Now when I meet these Climate-change denialists, their first objection is always a play on technical language. They love to focus on the idea of models and challenge anyone they are talking with to declare “which of the IPCC’s scenarios is most likely”? The IPCC reports are compiled by thousands of scientists around the world. They lay out a series of scenarios because they are humble enough to know we do not know enough to know exactly what will happen in the medium and long term. But most people don’t know their IPCC from their tracker mortgages and the impression is created that something bogus is up. This bears a striking similarity to the opening moves of the Creation Scientists.

They then move on to the Guilt-by-Association trick, but now instead of talk of NAZIs, you’ll quickly hear them talk about the dreaded curse of the “woke”. Care for our creation in reality is the most moderate commitment you can imagine – what is more conserve-ative than wanting to keep seasonal transitions! – but it will now be bundled into some marginally-related but highly-contentious social issue and therefore discredited. Actual environmentalists think that industrial agriculture runs the risk of polluting our drinking water and we should have some sensible regulations in place to avoid that. But these figmentary environmentalists will be presented as if they are not calling for the preservation of eco-systems, but the legal destruction of all gender distinctions!
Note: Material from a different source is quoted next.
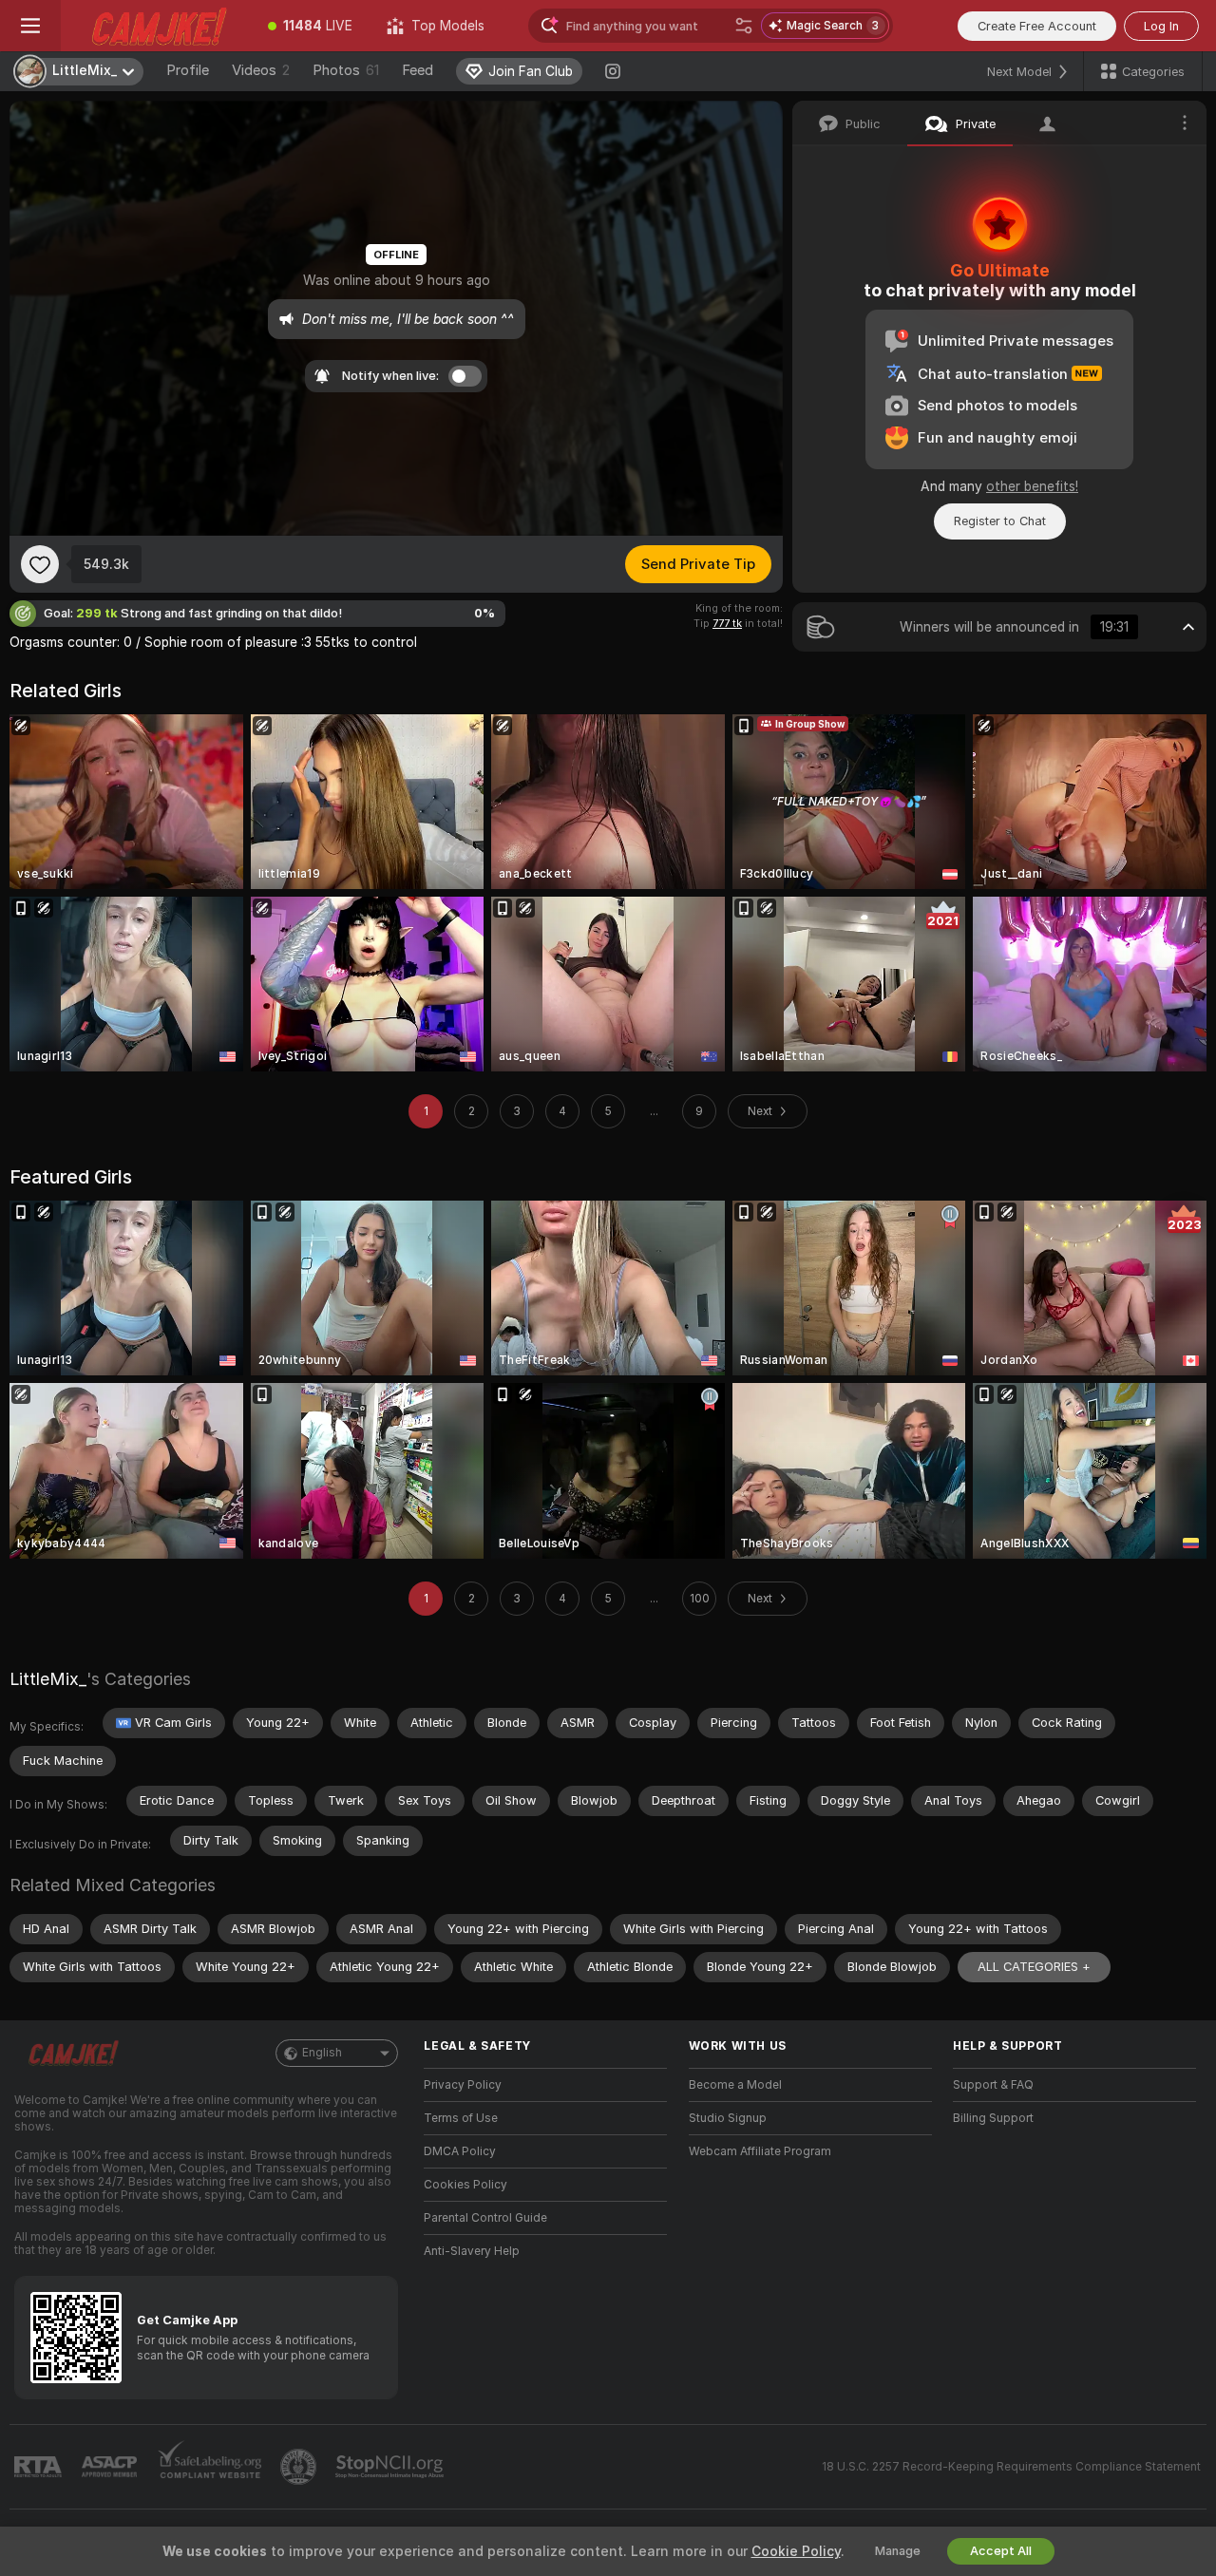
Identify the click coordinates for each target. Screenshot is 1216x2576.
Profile (187, 70)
Creation Science folk twist themselves into so many knots evading the truth of natural selection that they end up discrediting the bible – which is the very text they were trying to support. And in a similar fashion, the goal of the Climate Denialists is the relentless perpetuation of the status quo, but to secure that aim they have to constantly lament how our present society appears to be in terminal decline!
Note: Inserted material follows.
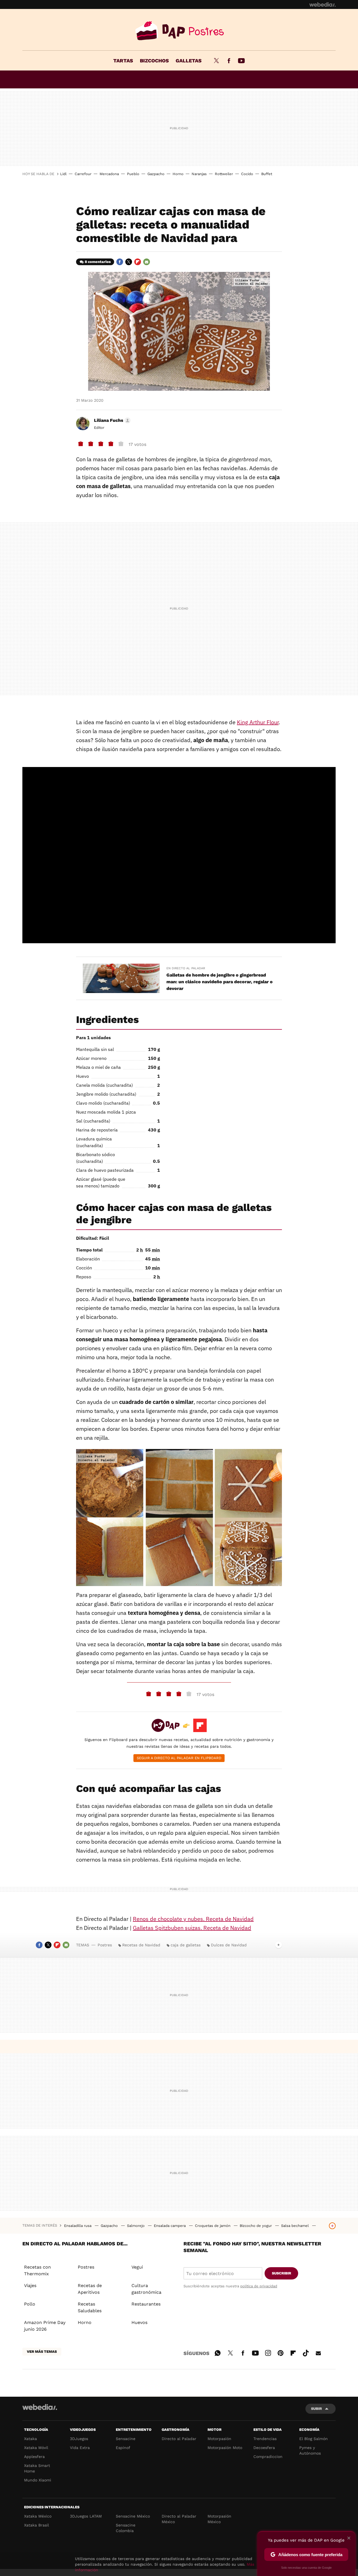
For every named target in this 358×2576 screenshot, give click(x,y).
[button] (111, 420)
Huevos (139, 2322)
It turns out that my realisation about the similarity of these movements is grounded in the fact that they operate within the same web of organisations.

Conclusion

One striking commonality between the Creation Science dudes and the Climate Denial lads is that they both want to appropriate the allure of the scientific method that they despise. They both consciously repurpose the vocabulary of their respective targets – Creation Scientists sound from a distance like biologists and Climate Denialists take on the technical lingo of environmental scientists. But ultimately both are not just fraudulent sciences, they are fraudulent religions. If religion is worth anything at all, it has to be true. Otherwise it is delusion. And a religion that insists the greenhouse effect isn’t in effect is a religion that isn’t interested in the truth. Christians should turn back to those opening chapters of Genesis, where we discover the origins of humanity – not in terms of cellular mitosis but in terms of vocation and meaning and telos – lies in the care and cultivation of the beautiful garden God has placed us within. Caring for our common home has been our calling from the very beginning and remains our primary work right now.